Operazione scattata in Repubblica Domenicana e conclusa a Verona

Latitanti nei Caraibi, arrestati da Gdf

Redazione ANSA 13 novembre 2016

TRIESTE. Due latitanti, che si erano rifugiati da anni nei Caraibi, nella Repubblica Domenicana, per sfuggire a un mandato di cattura internazionale, sono stati scoperti ed estradati al termine di lunghe indagini condotte dalla Guardia di Finanza di Gorizia che stamani li ha arrestati al loro arrivo all’aeroporto di Verona-Villafranca.

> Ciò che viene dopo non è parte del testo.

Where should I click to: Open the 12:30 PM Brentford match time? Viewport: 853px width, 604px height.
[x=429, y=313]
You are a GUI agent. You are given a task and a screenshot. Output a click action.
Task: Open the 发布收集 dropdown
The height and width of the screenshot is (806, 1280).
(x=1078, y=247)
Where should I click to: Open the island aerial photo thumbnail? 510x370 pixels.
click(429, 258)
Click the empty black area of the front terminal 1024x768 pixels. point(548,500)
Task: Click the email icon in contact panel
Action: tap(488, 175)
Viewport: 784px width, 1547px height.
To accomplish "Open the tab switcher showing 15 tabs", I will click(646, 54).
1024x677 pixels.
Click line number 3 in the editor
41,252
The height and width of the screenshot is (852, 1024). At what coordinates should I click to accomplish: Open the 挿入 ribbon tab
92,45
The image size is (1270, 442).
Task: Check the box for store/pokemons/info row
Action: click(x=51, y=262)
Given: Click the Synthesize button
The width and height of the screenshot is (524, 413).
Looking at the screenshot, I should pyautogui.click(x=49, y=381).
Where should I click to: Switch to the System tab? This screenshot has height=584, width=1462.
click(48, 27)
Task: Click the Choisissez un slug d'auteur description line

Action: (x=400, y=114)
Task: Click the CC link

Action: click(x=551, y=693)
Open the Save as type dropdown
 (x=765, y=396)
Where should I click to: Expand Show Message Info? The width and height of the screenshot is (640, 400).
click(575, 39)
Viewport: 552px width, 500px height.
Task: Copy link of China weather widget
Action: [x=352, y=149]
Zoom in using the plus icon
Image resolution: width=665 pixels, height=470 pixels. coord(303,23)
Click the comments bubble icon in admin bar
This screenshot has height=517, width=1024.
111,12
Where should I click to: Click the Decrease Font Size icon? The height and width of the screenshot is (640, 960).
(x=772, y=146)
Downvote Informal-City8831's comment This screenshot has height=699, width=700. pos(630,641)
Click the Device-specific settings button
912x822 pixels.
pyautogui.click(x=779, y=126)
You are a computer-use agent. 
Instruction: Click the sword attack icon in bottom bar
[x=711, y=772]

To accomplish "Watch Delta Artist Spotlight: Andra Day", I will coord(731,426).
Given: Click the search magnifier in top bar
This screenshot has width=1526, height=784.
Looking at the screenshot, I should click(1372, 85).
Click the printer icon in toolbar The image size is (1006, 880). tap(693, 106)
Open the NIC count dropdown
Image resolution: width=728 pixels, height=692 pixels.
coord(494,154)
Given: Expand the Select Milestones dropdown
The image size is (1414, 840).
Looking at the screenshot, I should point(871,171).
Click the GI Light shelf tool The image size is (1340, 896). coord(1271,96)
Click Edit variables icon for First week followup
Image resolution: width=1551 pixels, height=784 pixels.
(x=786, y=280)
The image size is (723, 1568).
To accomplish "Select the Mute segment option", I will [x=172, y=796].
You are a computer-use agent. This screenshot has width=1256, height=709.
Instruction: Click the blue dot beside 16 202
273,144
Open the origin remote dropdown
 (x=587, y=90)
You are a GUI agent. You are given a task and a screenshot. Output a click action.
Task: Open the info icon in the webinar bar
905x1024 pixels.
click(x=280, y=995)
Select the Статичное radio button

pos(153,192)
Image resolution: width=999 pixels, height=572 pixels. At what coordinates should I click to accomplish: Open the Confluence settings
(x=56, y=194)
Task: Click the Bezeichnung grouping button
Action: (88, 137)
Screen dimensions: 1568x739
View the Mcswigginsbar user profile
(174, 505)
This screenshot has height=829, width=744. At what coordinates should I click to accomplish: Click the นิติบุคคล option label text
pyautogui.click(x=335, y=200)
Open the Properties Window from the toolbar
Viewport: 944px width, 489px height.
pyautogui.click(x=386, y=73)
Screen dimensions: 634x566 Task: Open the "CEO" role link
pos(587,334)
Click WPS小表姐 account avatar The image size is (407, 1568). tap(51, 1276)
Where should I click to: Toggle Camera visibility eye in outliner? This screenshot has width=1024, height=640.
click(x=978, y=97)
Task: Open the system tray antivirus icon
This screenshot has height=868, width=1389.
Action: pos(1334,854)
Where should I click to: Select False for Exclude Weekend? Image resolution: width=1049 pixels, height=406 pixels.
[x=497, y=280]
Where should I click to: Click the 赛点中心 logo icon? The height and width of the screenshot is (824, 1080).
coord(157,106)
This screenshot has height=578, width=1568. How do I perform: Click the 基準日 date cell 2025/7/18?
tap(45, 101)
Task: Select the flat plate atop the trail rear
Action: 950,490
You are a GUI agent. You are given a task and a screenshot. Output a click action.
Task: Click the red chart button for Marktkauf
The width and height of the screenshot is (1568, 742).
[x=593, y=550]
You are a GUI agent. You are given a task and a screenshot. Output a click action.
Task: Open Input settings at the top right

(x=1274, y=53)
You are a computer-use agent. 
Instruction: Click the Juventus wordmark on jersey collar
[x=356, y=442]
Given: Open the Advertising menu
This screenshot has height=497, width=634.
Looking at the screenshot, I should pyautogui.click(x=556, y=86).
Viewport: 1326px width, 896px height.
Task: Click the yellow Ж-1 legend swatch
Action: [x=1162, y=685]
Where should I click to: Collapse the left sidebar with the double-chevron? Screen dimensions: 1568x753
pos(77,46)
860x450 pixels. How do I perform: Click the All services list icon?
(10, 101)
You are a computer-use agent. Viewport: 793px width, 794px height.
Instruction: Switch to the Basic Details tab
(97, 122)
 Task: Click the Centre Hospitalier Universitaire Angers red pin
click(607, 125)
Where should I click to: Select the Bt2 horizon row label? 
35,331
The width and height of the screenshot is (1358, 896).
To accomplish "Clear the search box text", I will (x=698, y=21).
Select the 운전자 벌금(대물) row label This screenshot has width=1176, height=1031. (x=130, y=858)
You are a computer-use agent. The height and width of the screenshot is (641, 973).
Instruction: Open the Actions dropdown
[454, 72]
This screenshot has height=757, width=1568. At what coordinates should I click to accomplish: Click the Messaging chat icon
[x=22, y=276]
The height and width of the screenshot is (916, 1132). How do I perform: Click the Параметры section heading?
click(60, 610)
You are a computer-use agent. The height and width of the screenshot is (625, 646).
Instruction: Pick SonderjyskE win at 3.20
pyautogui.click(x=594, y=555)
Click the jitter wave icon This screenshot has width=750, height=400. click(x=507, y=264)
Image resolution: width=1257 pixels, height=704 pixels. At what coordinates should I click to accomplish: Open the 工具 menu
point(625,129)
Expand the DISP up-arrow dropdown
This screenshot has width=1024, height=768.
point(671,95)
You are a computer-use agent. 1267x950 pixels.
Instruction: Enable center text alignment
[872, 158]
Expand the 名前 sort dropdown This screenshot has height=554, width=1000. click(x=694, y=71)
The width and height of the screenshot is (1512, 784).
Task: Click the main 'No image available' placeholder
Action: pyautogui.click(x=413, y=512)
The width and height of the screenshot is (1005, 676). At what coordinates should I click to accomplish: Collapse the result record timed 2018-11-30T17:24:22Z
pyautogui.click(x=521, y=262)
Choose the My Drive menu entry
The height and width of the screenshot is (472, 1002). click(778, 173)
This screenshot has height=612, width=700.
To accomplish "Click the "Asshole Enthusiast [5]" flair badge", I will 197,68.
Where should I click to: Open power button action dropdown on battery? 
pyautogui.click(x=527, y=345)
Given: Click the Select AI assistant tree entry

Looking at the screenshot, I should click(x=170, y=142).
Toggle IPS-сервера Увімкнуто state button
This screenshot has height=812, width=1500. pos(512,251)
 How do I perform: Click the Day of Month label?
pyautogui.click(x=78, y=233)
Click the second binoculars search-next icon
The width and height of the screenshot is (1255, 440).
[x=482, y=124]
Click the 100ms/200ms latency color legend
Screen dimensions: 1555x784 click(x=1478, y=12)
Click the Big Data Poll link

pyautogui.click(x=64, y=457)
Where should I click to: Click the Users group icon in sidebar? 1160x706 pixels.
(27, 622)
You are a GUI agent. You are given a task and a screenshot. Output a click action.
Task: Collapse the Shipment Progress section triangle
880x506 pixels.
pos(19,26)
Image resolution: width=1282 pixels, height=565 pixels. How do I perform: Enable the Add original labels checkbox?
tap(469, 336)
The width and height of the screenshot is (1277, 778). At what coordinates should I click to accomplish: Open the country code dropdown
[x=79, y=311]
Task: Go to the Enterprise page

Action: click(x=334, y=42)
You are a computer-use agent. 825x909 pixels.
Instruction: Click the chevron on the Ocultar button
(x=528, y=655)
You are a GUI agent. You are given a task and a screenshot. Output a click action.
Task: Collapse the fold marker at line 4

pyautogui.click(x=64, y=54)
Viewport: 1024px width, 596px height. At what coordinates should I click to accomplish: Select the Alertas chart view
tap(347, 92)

Le indagini sono cominciate all’inizio dell’anno per scoprire i rifugi di un ex produttore cinematografico – P.G.M, 45 anni, nativo della provincia di Padova – e di un pluripregiudicato – S.N., 66 anni, di Avola (Siracusa) – entrambi ricercati per ordini di cattura dei magistrati di Venezia e di Busto Arsizio (Varese).

Il primo, noto per falsi provini, si faceva proteggere da un bodyguard; deve scontare 5 anni e 6 mesi di reclusione per estorsione e bancarotta fraudolenta. Il secondo ha precedenti per porto abusivo di armi, traffico internazionale di sostanze stupefacenti, gioco d’azzardo e deve scontare 5 anni di reclusione per importazione di sostanze stupefacenti.